Mongolian transgender woman Ana's asylum application took just eight months |
All her life, Ana was forced to live a lie until a trip to Hong Kong three years ago set her free.
Born a boy in Mongolia, Ana (not her real name) knew from an early age that she wanted to be a girl, but her choice meant years of physical and verbal abuse from family and society.
"My childhood was spent surrounded by violence and discrimination," Ana said.
Now 25 and living in the Netherlands after her bid for asylum was granted by the UNHCR in Hong Kong, she no longer fears for her life and freely lives as a woman.
Ana's successful asylum bid is one of four known cases where a transgender person has come to Hong Kong to seek safe refuge from persecution and violence.
"Everyone has the right to live and to be free, to feel safe here," she said.
Throughout her childhood, she struggled with her gender identity, until one day, when she was 20, she went out in public dressed as a woman. "It was wonderful to be seen as a woman; that was the true me," she said.
However, after a series of violent attacks which led to a local newspaper publishing photos of her as a man and as a woman, she fled to Hong Kong in 2010. She was 22 at the time.
"Hong Kong was the nearest and most safe place," Ana said.
"I had thought of going to Beijing and seeking asylum there, but there are a lot of Mongolian people studying and working there which meant it would be more difficult to keep my privacy."
Five days after she arrived in Hong Kong, Ana handed her application for asylum to the UNHCR. "Emotionally, I felt really down because I had left everything I had and was asking for refugee status which was really painful," she said. "But on the other hand, I was trying to see my transition, my new life, where I could finally live as who I want to be."

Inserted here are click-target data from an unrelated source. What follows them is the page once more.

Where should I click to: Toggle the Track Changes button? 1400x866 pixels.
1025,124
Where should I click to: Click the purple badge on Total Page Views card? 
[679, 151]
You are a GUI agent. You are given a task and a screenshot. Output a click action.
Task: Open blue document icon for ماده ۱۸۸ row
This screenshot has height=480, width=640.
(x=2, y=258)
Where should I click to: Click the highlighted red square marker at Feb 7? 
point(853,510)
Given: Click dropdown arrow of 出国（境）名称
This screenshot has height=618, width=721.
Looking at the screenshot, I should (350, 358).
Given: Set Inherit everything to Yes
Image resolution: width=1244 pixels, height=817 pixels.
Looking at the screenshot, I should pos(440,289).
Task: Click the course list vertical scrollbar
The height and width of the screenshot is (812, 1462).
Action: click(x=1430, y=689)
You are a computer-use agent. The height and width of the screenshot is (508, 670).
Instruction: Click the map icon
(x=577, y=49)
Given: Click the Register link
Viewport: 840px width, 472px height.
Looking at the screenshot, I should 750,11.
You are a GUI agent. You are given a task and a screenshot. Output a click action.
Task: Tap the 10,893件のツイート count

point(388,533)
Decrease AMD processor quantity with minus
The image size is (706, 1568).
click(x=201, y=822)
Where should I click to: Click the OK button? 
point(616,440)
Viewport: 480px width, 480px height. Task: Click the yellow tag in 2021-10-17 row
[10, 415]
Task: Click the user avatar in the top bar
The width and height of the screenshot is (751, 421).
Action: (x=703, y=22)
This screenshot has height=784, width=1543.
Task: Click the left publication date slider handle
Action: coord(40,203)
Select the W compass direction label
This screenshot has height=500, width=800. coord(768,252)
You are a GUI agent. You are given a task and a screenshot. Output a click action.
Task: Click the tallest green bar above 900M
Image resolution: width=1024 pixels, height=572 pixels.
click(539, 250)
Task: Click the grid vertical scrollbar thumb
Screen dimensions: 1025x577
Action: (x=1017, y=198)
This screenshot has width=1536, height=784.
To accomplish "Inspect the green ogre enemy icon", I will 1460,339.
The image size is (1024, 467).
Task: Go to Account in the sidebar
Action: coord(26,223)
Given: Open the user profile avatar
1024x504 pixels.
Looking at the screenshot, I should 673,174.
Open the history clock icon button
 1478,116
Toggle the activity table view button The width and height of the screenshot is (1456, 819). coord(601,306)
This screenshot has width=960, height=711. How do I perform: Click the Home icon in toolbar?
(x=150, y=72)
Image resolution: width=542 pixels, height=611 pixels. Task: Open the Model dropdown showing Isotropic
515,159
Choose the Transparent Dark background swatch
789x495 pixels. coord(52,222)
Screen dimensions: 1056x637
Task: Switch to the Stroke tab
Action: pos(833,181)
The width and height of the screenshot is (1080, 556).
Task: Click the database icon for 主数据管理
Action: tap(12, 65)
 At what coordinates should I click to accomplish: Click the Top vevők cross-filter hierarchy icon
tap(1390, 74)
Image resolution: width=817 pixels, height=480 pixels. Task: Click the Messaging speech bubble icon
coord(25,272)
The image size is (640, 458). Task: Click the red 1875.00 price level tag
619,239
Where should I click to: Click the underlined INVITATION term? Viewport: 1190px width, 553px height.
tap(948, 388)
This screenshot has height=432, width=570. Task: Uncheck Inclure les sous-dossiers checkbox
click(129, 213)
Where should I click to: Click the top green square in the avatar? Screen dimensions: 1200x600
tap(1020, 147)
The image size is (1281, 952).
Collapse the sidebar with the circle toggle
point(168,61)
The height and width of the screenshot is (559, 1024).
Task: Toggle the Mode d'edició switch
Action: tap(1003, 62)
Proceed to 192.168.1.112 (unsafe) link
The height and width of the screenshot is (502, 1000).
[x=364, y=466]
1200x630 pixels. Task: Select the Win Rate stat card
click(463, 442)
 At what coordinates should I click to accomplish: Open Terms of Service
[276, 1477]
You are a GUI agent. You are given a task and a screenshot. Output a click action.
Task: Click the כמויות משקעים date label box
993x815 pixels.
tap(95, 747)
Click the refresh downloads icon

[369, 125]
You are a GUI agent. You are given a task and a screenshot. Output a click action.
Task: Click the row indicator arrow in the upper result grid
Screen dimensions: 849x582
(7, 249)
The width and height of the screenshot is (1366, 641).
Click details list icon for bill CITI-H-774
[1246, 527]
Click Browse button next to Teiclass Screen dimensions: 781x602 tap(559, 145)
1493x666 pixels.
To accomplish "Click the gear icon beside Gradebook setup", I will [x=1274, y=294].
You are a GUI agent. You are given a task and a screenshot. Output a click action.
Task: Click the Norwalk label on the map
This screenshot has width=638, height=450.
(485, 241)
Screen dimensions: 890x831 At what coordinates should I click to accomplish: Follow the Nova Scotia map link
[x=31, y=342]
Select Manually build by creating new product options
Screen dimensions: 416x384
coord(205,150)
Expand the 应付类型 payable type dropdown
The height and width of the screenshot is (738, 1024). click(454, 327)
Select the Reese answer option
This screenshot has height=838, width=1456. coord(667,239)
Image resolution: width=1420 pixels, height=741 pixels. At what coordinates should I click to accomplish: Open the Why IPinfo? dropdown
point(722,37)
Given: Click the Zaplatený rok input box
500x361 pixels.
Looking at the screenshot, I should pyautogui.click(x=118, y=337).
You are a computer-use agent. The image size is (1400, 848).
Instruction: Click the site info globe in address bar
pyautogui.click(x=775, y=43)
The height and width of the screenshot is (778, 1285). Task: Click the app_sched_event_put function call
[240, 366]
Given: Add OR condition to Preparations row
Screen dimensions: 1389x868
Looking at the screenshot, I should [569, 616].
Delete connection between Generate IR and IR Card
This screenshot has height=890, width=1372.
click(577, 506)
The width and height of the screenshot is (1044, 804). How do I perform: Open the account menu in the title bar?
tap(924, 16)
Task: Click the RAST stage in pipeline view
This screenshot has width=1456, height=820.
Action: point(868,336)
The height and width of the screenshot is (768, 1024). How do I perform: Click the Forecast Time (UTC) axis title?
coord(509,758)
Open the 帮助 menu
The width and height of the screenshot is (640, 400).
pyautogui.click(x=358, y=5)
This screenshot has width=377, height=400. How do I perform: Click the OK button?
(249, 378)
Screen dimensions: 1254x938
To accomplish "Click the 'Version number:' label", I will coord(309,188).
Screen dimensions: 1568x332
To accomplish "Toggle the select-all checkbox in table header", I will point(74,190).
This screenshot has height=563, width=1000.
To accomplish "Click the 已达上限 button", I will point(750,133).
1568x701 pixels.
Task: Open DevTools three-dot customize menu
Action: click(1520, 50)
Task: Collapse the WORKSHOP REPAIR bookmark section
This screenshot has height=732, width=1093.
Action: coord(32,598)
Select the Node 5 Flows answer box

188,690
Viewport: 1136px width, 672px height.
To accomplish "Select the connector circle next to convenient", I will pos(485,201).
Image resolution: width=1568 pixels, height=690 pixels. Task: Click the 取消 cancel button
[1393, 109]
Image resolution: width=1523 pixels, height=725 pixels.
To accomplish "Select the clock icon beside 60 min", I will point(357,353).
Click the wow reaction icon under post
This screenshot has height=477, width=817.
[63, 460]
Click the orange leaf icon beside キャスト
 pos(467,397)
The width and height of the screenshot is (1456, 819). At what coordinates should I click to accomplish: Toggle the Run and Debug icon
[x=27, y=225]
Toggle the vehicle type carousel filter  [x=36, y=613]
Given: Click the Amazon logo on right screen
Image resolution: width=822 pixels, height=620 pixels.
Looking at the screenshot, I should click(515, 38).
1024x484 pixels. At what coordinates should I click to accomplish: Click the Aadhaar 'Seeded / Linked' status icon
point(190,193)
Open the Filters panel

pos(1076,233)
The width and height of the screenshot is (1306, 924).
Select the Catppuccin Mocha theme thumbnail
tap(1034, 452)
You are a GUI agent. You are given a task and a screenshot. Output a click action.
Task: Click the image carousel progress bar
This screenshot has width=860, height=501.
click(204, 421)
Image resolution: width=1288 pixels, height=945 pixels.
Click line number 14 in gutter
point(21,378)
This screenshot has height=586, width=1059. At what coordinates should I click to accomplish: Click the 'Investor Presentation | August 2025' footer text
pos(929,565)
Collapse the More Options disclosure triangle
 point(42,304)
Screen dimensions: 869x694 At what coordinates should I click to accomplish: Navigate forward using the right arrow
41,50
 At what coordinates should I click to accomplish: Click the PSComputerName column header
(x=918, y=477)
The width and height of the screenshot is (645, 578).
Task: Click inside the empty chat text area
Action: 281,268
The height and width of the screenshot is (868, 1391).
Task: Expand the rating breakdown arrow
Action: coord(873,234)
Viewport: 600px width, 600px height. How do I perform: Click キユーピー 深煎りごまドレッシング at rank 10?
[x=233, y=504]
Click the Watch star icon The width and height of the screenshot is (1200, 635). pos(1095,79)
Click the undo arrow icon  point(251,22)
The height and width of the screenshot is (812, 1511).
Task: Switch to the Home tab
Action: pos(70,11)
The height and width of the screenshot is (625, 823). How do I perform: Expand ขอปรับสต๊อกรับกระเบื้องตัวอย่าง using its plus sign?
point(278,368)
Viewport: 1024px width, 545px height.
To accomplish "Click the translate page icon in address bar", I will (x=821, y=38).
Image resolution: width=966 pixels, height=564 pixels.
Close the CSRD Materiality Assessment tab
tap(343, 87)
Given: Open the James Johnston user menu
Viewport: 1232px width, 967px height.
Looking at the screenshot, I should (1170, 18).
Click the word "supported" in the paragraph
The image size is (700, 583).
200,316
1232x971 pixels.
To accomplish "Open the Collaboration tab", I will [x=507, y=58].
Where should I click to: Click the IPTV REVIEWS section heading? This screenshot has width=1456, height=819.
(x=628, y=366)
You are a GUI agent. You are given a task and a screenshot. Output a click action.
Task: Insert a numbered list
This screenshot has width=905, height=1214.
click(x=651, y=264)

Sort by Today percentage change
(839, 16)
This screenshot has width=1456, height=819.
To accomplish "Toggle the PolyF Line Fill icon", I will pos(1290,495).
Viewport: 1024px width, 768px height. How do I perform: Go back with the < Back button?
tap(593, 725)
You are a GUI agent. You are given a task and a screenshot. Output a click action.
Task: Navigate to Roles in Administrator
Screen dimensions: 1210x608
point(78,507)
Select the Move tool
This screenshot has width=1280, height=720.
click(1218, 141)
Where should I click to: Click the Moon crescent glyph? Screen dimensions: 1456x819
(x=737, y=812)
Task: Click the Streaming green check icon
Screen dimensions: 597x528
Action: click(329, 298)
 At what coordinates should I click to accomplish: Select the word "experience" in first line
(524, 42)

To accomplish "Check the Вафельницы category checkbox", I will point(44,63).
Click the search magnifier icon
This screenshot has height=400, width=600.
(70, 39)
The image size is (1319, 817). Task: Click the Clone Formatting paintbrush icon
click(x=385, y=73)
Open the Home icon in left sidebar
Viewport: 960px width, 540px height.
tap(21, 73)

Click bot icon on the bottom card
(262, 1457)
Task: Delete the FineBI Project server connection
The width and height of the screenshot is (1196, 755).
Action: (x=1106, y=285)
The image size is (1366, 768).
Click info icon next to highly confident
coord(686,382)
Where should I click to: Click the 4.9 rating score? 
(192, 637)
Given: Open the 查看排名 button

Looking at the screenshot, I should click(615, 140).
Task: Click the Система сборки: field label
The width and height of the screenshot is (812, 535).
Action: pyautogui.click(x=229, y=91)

UNHCR staff warned her that the application could take years. "At first, they told me it would take a long time to assess, but luckily, after eight months, my case was approved," Ana said.
"I cried my heart out. I was super happy and couldn't believe that they gave me an opportunity to go on living."
The UNHCR, which can fast track cases where sexual or gender-related violence is key to an asylum bid, sent her to the Netherlands because it would provide a safe haven for her.
"Discrimination is everywhere and even though I've had bad experiences here, too, I feel safe and I have legal rights," she said.
"If someone hurts me, I can go to the police and tell them what happened. In Mongolia, I can't go to police and complain, even if someone has tried to kill me."
She has struggled to find a job but does some part-time modelling. "They pay me a small amount of money which is really useful for my daily life, but in the modelling industry, I also face discrimination because I am transgender woman," she said.
Ana's family no longer talks to her, but she hopes this will change one day. "They need time to accept me. I have to have a lot of patience," she said.